Work instructions: In the passage on violence and martial arts, repeat word for word the stretch from "The book consists" up to and including "approaches, and dangers.".

Reading text:

"""

While it’s important to have safety in a training environment and, therefore, true violence must be prohibited (simulated, but not carried out), it’s important to understand violence so that one can prepare one’s mind for it and train oneself to recognize various types of violence so that one knows the best approach to avoid a bad outcome. One doesn’t want to end up wondering “how could this happen” as one is bleeding out on the ground as martial artists from a range of styles have experienced. I’m not saying martial arts aren’t valuable, and I don’t think Miller is either (he’s long practiced them, as have I.) While martial arts may not prepare one perfectly for a violent conflict, they move one in the right direction. The only real downside is if one allows oneself to be deluded into thinking one is going to roll through waves of enemies without a scratch like Jet Li or Steven Seagal on the silver screen. That’s why it’s important not only to read such a book as this, but to give serious thought to changing the narrative that plays out in one’s mind about the nature of violence so as to move it away from movie / sport fighting towards an approach that is most likely to get one and one’s loved ones out alive.

The book consists of seven chapters, plus front and back matter. The first chapter introduces two matrices as ways to frame one’s thoughts on the conflict. The first, the tactical matrix, looks at different types of attacks one might experience (eg. surprise ambush through preemptive attack) relative to allowable use of force (can one legitimately injure or kill one’s opponent?) The second, the strategic matrix, considers the various types of combative endeavors (e.g. self-defense, duel, sport, combat/military operations) and there goals, approaches, and dangers.

"""

Entries for locating words and elements:
"""

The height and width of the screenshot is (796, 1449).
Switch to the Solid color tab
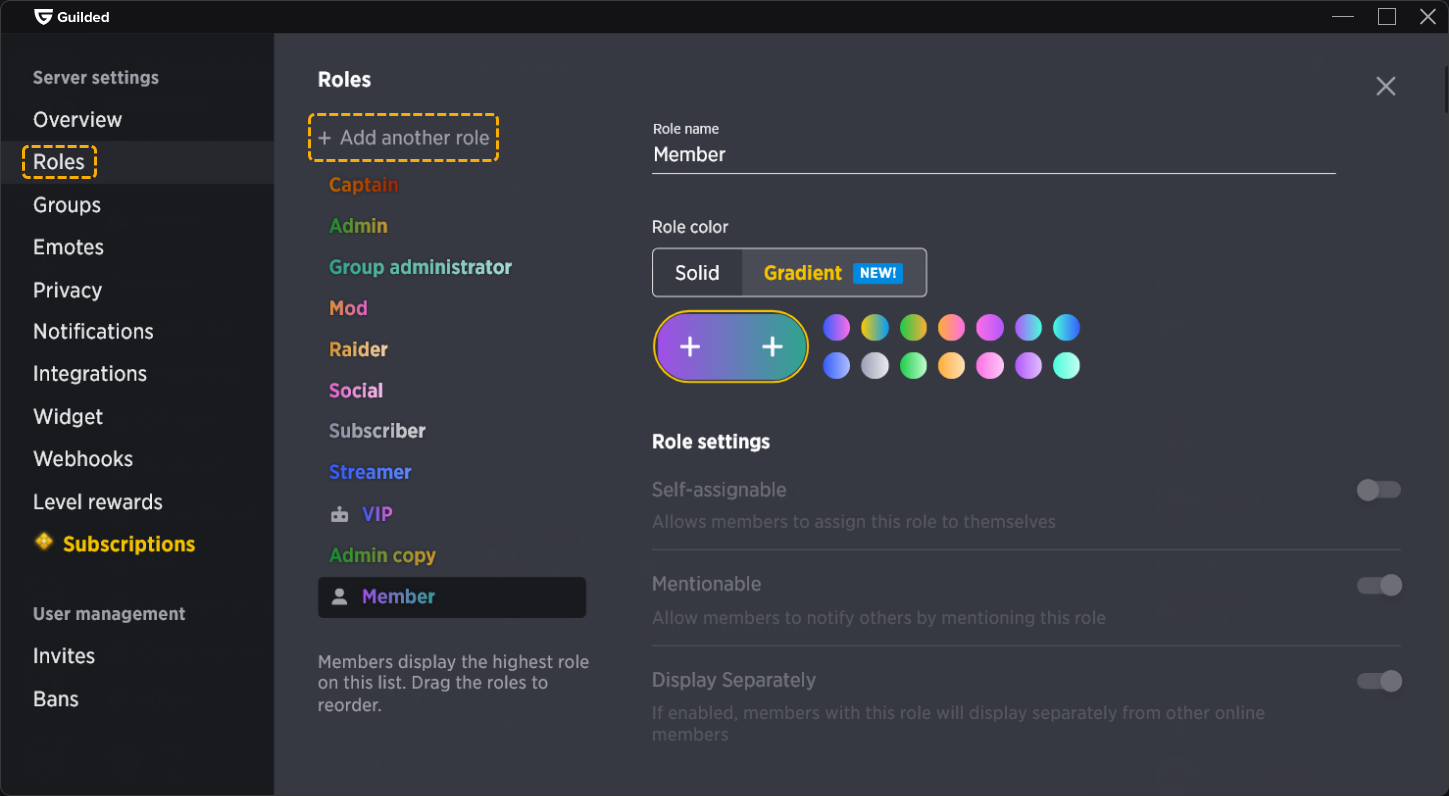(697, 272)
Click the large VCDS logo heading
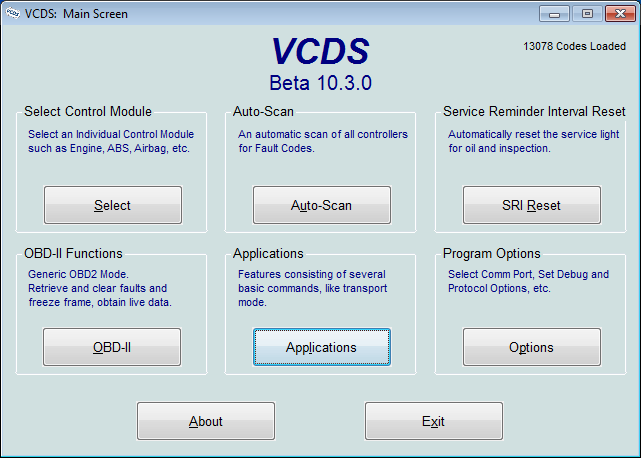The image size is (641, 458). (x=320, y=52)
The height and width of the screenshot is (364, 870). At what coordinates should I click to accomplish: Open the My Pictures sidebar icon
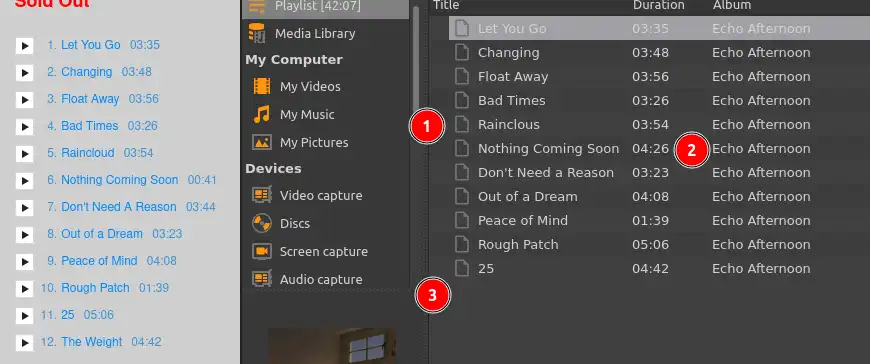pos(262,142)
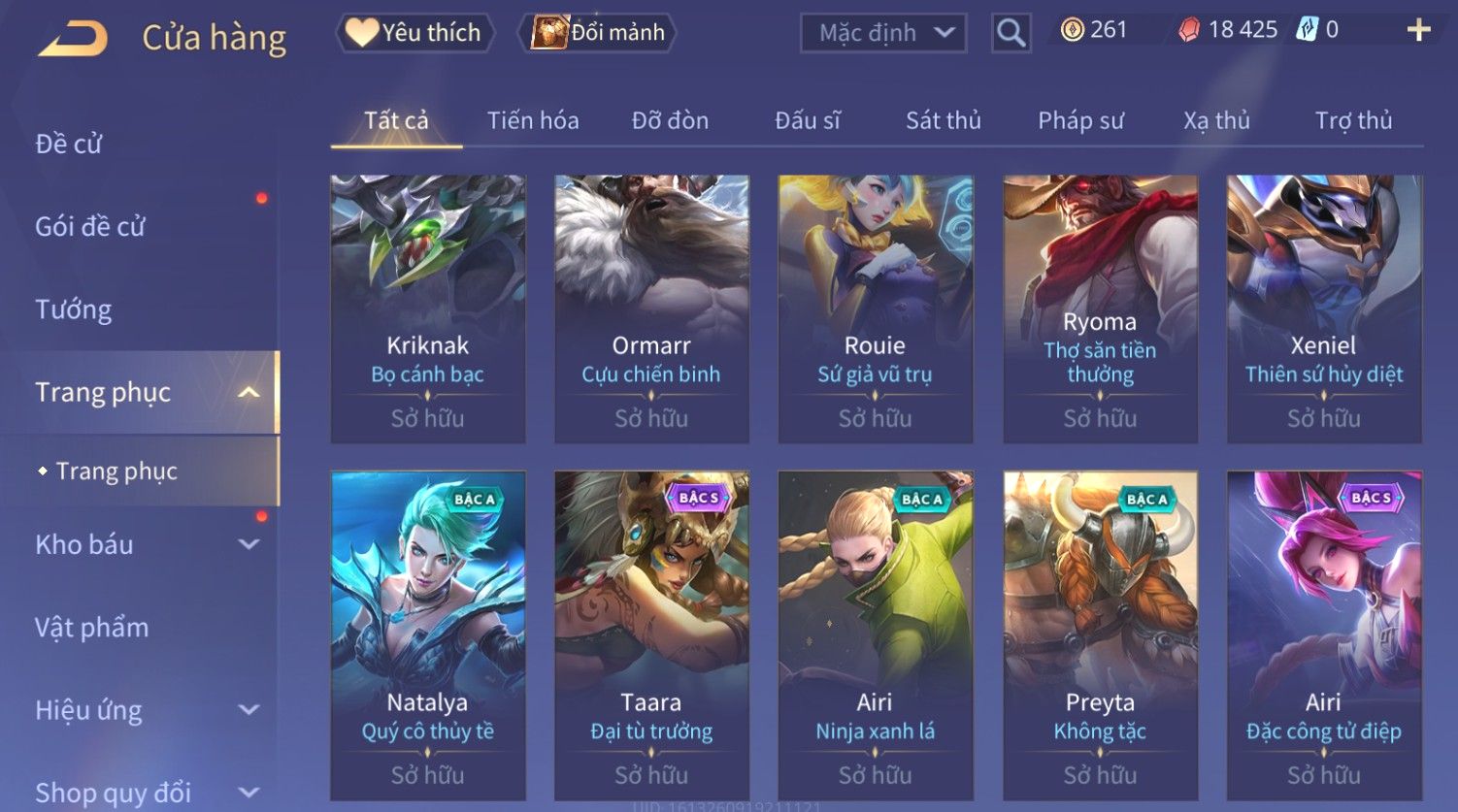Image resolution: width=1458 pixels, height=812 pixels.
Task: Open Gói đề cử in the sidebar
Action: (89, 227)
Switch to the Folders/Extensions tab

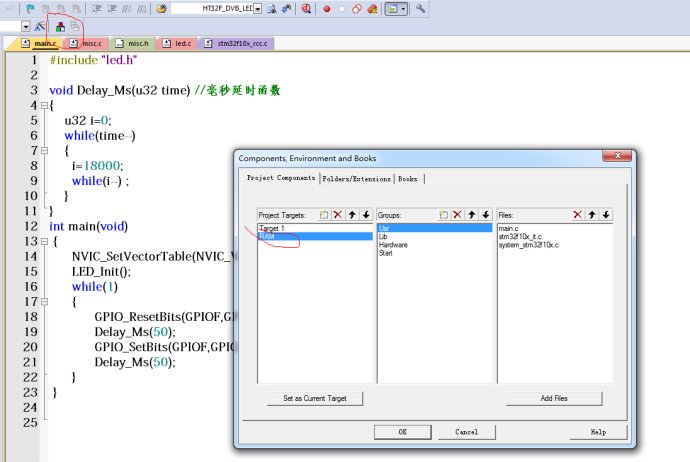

"""

The answer:
The book consists of seven chapters, plus front and back matter. The first chapter introduces two matrices as ways to frame one’s thoughts on the conflict. The first, the tactical matrix, looks at different types of attacks one might experience (eg. surprise ambush through preemptive attack) relative to allowable use of force (can one legitimately injure or kill one’s opponent?) The second, the strategic matrix, considers the various types of combative endeavors (e.g. self-defense, duel, sport, combat/military operations) and there goals, approaches, and dangers.